Rachel Van Dyken, Toxic

A Friends and Family Post

Holding Space for the bereaved is something I’ve written about many times before. But it continues to take on new meaning as I peel through deeper layers of the healing process, and as so many of you ask how you can support the ones you love as they figure out life in The AfterLoss.

Lights, Camera, Hold Space

Image by Sarah Richter from Pixabay

I recently encountered a video someone posted on Facebook of a father holding space for his toddler, who was having an epic meltdown. It made me uncomfortable to watch, and you know how I like to take a nice long look at that stuff and try to figure out why.

What Does Holding Space Mean?

No words I’ve read since becoming a widow have been able to do “holding space” justice the way three minutes of a screaming toddler did. The father in this video just sat and held space. He didn’t talk or scold or try to fix it. Dad made sure his kid wouldn’t hurt himself but didn’t intervene. He was present, and he was holding space. Wow. (For the full effect, watch it again with the volume cranked.)

Holding Space is Uncomfortable

Image by Layers from Pixabay

Why did that make me uncomfortable? Besides wanting to fix it and make the screaming stop? Because I recognized myself in that screaming kid. Life in the AfterLoss was full of anger, pain, sadness, despair, and rage. And there were very few people who were able to hold space in the face of that. Sure, some helped, but more often than not, after a full widow rage meltdown, those closest to me would talk, scold, or try to fix.

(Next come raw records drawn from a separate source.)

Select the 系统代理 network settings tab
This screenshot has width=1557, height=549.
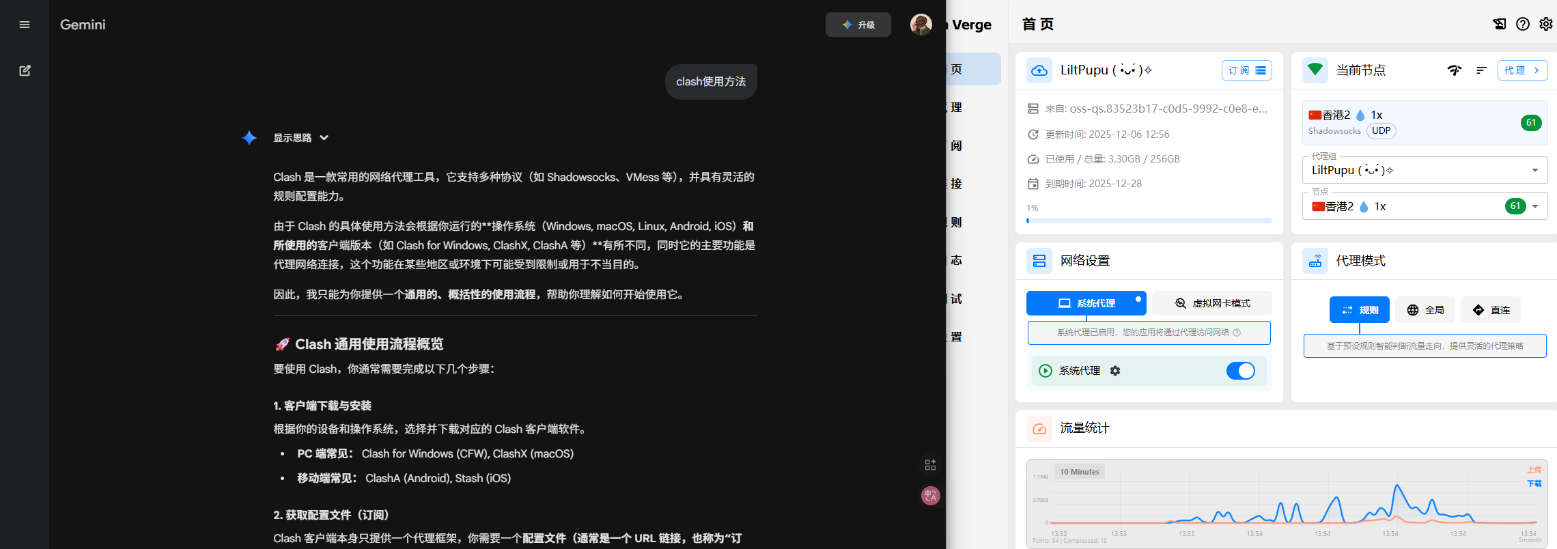pyautogui.click(x=1086, y=303)
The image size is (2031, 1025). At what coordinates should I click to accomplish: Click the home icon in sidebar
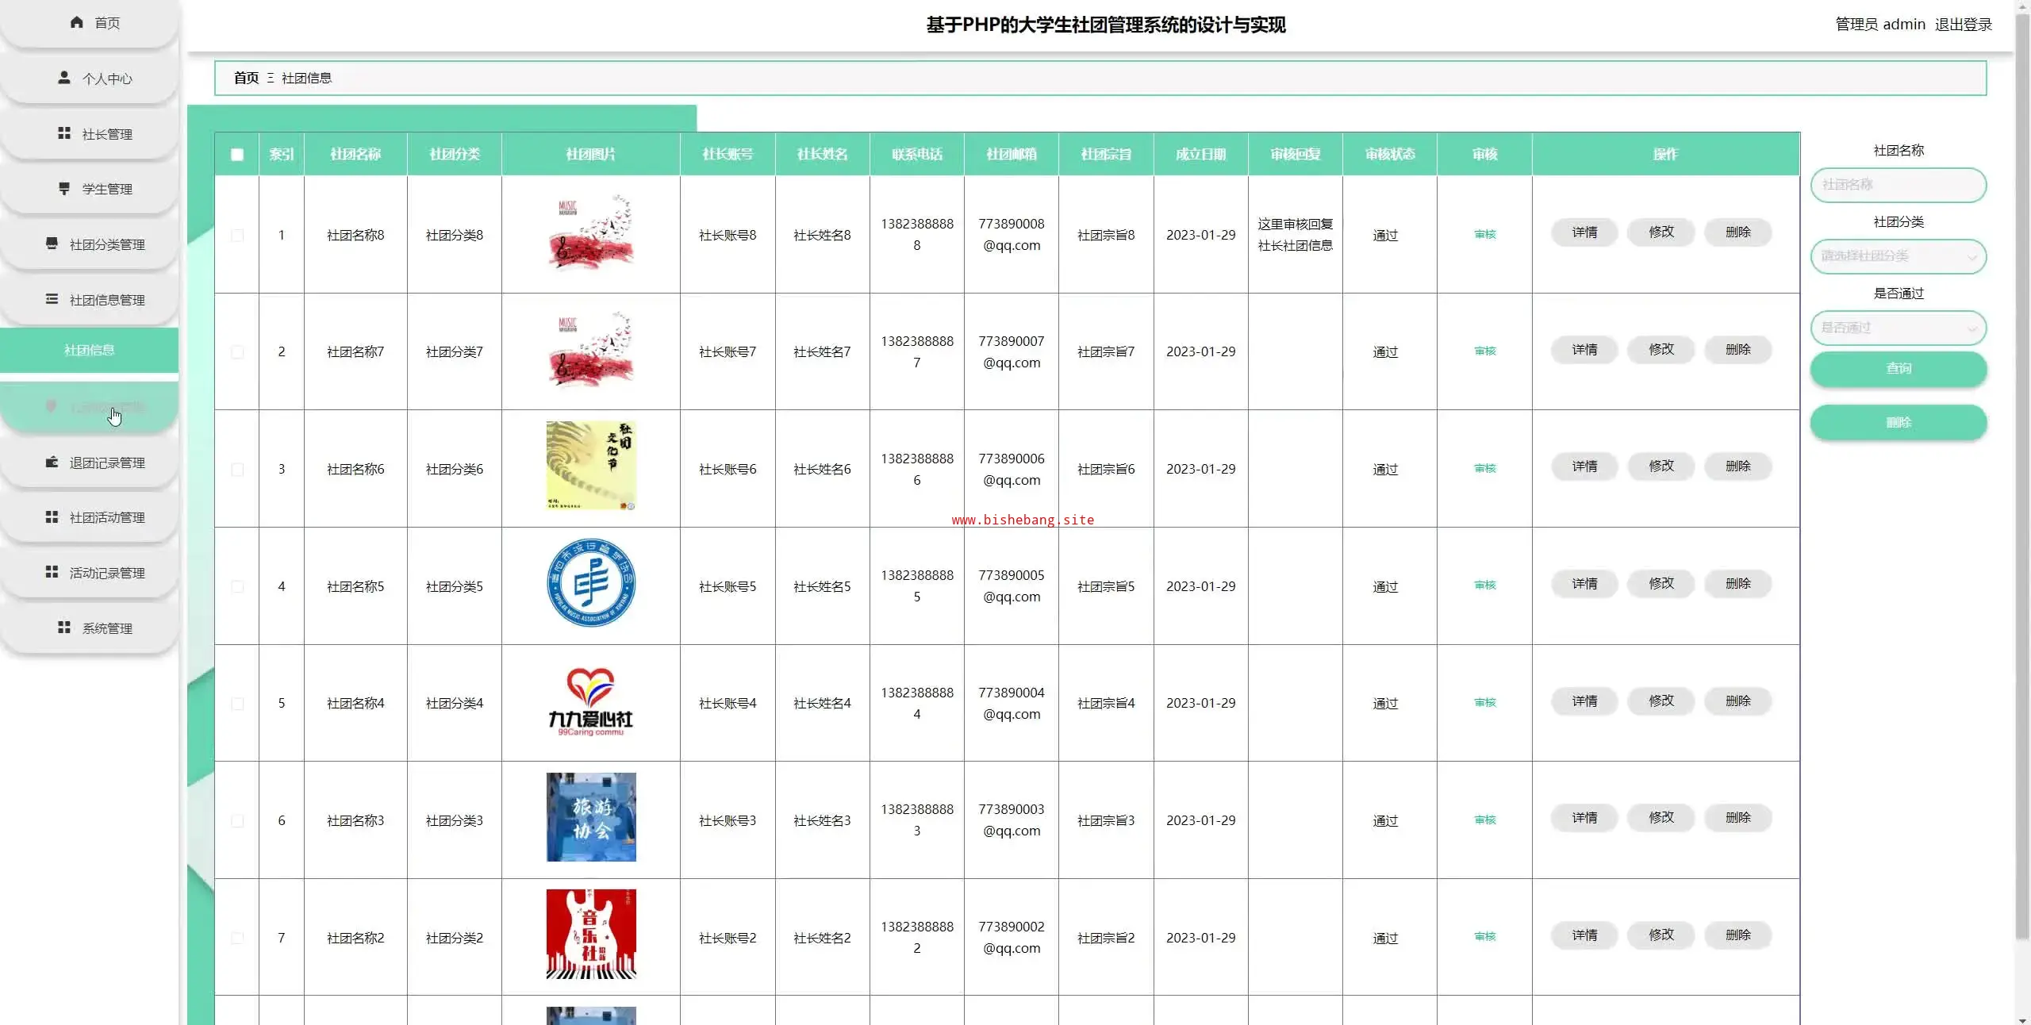coord(77,22)
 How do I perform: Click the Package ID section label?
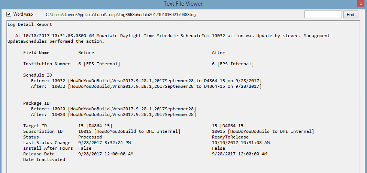click(36, 103)
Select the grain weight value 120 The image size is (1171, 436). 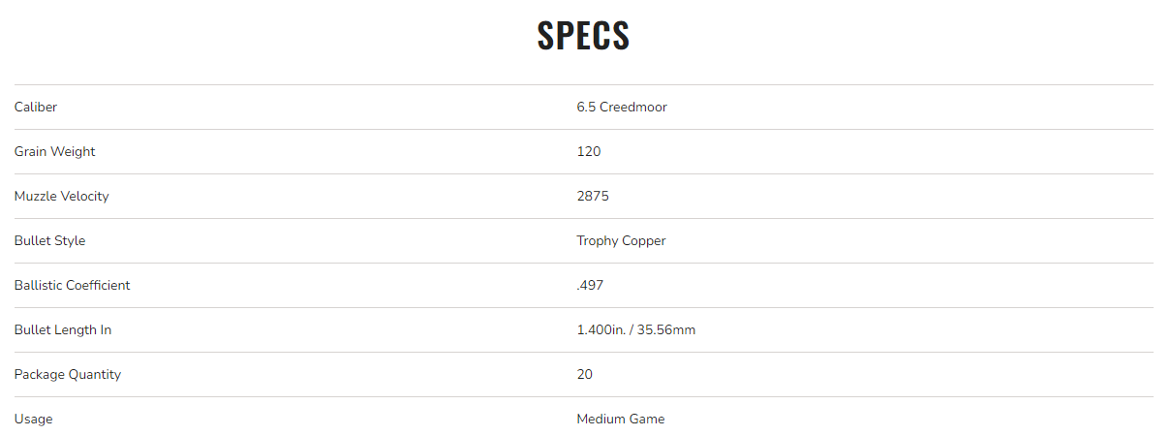pos(589,152)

I’m not judging. I could barely stomach watching a three-minute video, so I can only imagine what it was like to try to help a grown woman completely losing her shit for close to two years. But the bereaved are just as helpless in the face of overwhelming emotions as a toddler. It was ugly. I was ugly. I cringe, just remembering it, and am forever grateful the people I love didn’t give up on me.

It’s a Matter of Trust

But that’s what it is to hold space. And there is one crucial thing to remember about the bereaved in your life: if they show you the ugliness, it’s because they trust you will love them enough to Hold Space. I’m grateful so many of you reach out, asking how you can help the bereaved in your lives.  Well, here you go. This is it. Hold Space.

XOXO,
Lisa
Live Now. Dream Big. Love Fierce.

P.S. The need to have space held doesn’t magically disappear at the one-year mark. For many of the bereaved, the second year is worse.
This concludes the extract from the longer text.